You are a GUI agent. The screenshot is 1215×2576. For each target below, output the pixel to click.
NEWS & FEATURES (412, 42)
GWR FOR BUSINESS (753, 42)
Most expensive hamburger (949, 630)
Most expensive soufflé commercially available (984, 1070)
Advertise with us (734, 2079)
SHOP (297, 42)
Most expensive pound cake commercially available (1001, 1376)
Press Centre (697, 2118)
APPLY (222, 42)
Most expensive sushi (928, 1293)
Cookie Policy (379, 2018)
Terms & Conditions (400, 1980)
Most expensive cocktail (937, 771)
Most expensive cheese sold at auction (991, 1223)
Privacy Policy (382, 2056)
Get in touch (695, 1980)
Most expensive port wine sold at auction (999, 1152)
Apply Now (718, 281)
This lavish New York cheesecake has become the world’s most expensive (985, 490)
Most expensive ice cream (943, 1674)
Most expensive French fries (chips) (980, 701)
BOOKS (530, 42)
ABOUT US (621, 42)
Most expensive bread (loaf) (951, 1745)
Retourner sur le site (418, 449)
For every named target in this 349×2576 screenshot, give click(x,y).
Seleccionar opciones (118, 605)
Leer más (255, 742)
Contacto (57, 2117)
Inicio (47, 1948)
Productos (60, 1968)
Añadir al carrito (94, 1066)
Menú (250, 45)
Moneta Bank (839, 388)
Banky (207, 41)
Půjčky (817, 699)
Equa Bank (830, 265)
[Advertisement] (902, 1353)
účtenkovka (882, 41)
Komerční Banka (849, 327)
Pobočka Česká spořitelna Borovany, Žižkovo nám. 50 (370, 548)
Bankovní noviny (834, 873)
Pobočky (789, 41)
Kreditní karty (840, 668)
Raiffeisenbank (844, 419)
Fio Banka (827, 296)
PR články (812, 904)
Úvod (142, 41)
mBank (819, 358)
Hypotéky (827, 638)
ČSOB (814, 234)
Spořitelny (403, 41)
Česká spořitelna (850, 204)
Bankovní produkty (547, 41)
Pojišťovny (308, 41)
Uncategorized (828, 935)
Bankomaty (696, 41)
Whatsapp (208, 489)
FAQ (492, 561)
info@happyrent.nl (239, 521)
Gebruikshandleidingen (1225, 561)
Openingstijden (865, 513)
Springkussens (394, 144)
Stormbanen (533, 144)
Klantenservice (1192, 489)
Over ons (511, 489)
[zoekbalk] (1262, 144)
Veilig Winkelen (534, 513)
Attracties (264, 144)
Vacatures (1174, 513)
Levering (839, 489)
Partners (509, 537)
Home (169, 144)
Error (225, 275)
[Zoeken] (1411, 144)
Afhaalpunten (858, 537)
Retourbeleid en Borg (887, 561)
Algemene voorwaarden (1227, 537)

Description of the task:
Render every line of the records above as a JSON list of strings, one string per line, and leave out any blank lines.

Task solution:
[
  "You are a GUI agent. The screenshot is 1215×2576. For each target below, output the pixel to click.",
  "NEWS & FEATURES (412, 42)",
  "GWR FOR BUSINESS (753, 42)",
  "Most expensive hamburger (949, 630)",
  "Most expensive soufflé commercially available (984, 1070)",
  "Advertise with us (734, 2079)",
  "SHOP (297, 42)",
  "Most expensive pound cake commercially available (1001, 1376)",
  "Press Centre (697, 2118)",
  "APPLY (222, 42)",
  "Most expensive sushi (928, 1293)",
  "Cookie Policy (379, 2018)",
  "Terms & Conditions (400, 1980)",
  "Most expensive cocktail (937, 771)",
  "Most expensive cheese sold at auction (991, 1223)",
  "Privacy Policy (382, 2056)",
  "Get in touch (695, 1980)",
  "Most expensive port wine sold at auction (999, 1152)",
  "Apply Now (718, 281)",
  "This lavish New York cheesecake has become the world’s most expensive (985, 490)",
  "Most expensive ice cream (943, 1674)",
  "Most expensive French fries (chips) (980, 701)",
  "BOOKS (530, 42)",
  "ABOUT US (621, 42)",
  "Most expensive bread (loaf) (951, 1745)",
  "Retourner sur le site (418, 449)",
  "For every named target in this 349×2576 screenshot, give click(x,y).",
  "Seleccionar opciones (118, 605)",
  "Leer más (255, 742)",
  "Contacto (57, 2117)",
  "Inicio (47, 1948)",
  "Productos (60, 1968)",
  "Añadir al carrito (94, 1066)",
  "Menú (250, 45)",
  "Moneta Bank (839, 388)",
  "Banky (207, 41)",
  "Půjčky (817, 699)",
  "Equa Bank (830, 265)",
  "[Advertisement] (902, 1353)",
  "účtenkovka (882, 41)",
  "Komerční Banka (849, 327)",
  "Pobočka Česká spořitelna Borovany, Žižkovo nám. 50 (370, 548)",
  "Bankovní noviny (834, 873)",
  "Pobočky (789, 41)",
  "Kreditní karty (840, 668)",
  "Raiffeisenbank (844, 419)",
  "Fio Banka (827, 296)",
  "PR články (812, 904)",
  "Úvod (142, 41)",
  "mBank (819, 358)",
  "Hypotéky (827, 638)",
  "ČSOB (814, 234)",
  "Spořitelny (403, 41)",
  "Česká spořitelna (850, 204)",
  "Bankovní produkty (547, 41)",
  "Pojišťovny (308, 41)",
  "Uncategorized (828, 935)",
  "Bankomaty (696, 41)",
  "Whatsapp (208, 489)",
  "FAQ (492, 561)",
  "info@happyrent.nl (239, 521)",
  "Gebruikshandleidingen (1225, 561)",
  "Openingstijden (865, 513)",
  "Springkussens (394, 144)",
  "Stormbanen (533, 144)",
  "Klantenservice (1192, 489)",
  "Over ons (511, 489)",
  "[zoekbalk] (1262, 144)",
  "Veilig Winkelen (534, 513)",
  "Attracties (264, 144)",
  "Vacatures (1174, 513)",
  "Levering (839, 489)",
  "Partners (509, 537)",
  "Home (169, 144)",
  "Error (225, 275)",
  "[Zoeken] (1411, 144)",
  "Afhaalpunten (858, 537)",
  "Retourbeleid en Borg (887, 561)",
  "Algemene voorwaarden (1227, 537)"
]